Hadoop, codé initialement par Yahoo est devenu un sujet top level sur Apache. Il ne s’agit pourtant initialement que d’un programme Java capable de répartir du file system sur un réseau sans pour autant être un système HA, c’est-à-dire High Availability à l’origine ; Hadoop ayant au niveau de son namenode un single point of failure ; c’est depuis contournable.

C’est ajouté sur Hadoop d’autres fonctionnalités comme Apache Hive qui perm et d’interroger ses données comme du SQL (née et utilisé p Facebook pour des besoins de recherche de données (datamining). Mire propose une console d’interrogation, Hive CLI (Commande line Interface).

Hive n’existe pas seul, il y a également Pig originellement créé par Yahoo Research permettant de créer et exécuter du Map/Reduce (opération consistant à découper une tâche en sous-ensembles d’opérations puis à consolider et réduire le tout) sur un ensemble de données (Dataset) large. Pig est concrètement un compilateur qui produit des programmes de Map/Reduce. Pig vient avec un langage pour sa plateforme, Pig latin, que l’utilisateur peut étendre grâce à des UDF (fonctions définies par l’utilisateur) codées en Jana, Python, Ruby ou Groovy.
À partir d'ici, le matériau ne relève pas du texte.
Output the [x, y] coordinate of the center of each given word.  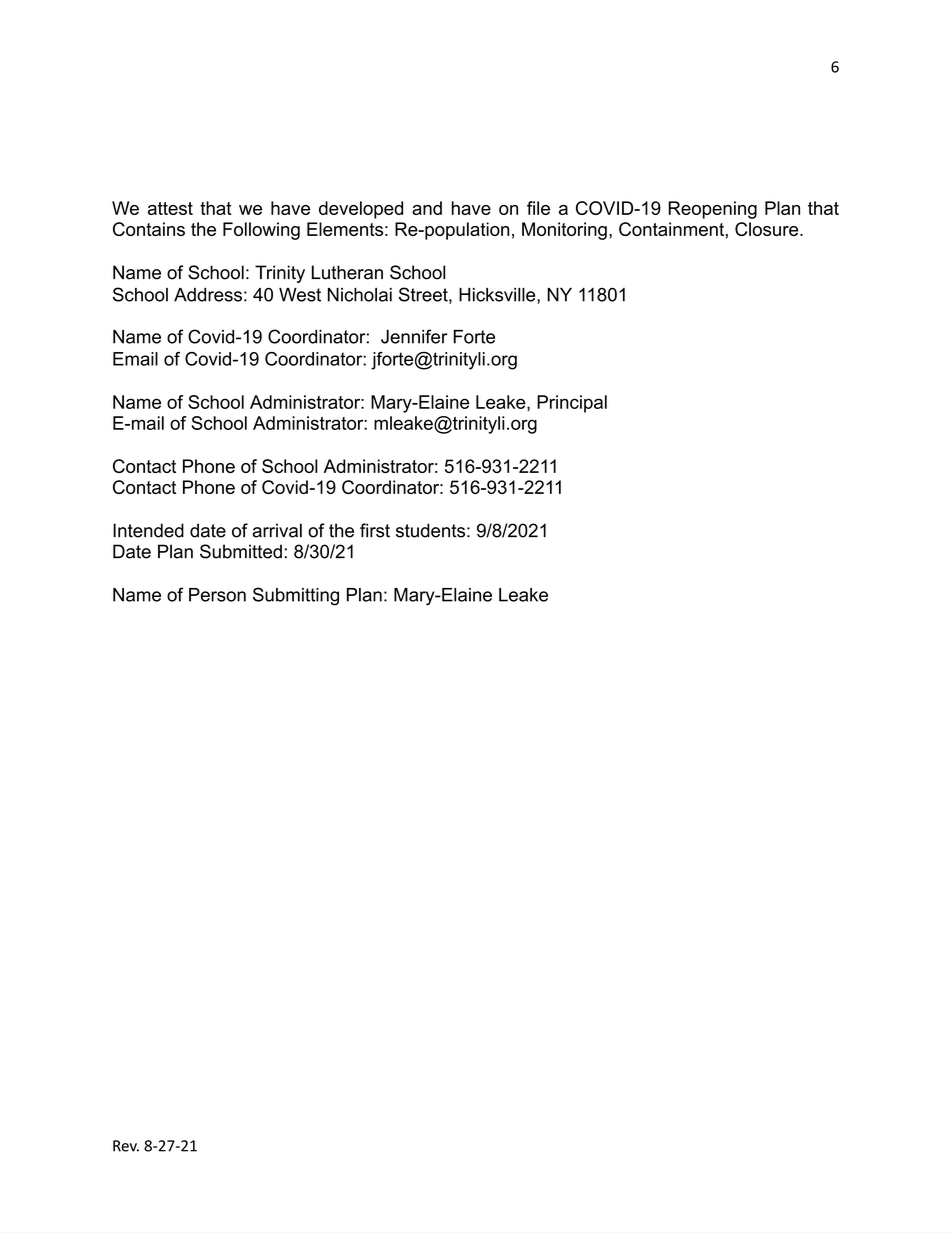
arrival [277, 530]
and [427, 208]
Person [217, 595]
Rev [126, 1146]
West [300, 295]
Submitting [296, 596]
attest [170, 208]
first [375, 530]
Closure [768, 229]
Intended [148, 530]
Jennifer [414, 336]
Le Big Data c’est aussi des technologies comme Storm qui existe pour le calcul temps réel distribué supportant la montée en charge, la tolérance de pannes, s’appuyant sur un pipeline de traitement. Développé en clojure (un dérivé de Java) Storm fait ce que l’on nomme du Stream Processing, c’est-à-dire un traitement en mode flux. Il supporte le micro batching avec Trident mais son fonctionnement de base reste le Stream. Au d’niveau core, il fonctionne à base de Spouts et de Bolts, c’est-à-dire processus d’écoute, et traitements.

Il y a aussi Spark, le concurrent de Storm pour le traitement des données en mode micro-batching/flux mais ce n’est pas tout. Il y a aussi les technologies de Machine Learning comme Apache Mahaut.

Une minute. Mais où est Microsoft dans tout ça ?

Chez Microsoft, il y a l’appliance PDW(Parallel Data Warehouse) que j’ai eu l’occasion de tester chez un client. Intégré depuis dans une solution plus généralement nommée APS, Analatycal Platform System, cette solution à base de SQL Server est juste démentielle pour faire du sharding horizontale. On peut, avec  HDInsight y connecter de l’Hadoop et interroger directement à la fois les données structurées PDW et non-structurées Hadoop avec Polybase, la technologie de Microsoft pour effectuer des requêtes en mode SQL .

Il y a, côté Azure, DocumentDB pour faire du stockage en mode document comme MongoDB. DocumentDB est notamment utilisée par la solution Office 365. Il y a aussi HDInsight dont j’ai parlé précédemment et aussi Elastic Squale qui permet de faire du sharding horizontal sur les bases de données SQL Server. Il y a aussi Azure Machine Learning, solution utilisée notamment par de nombreux Xbox.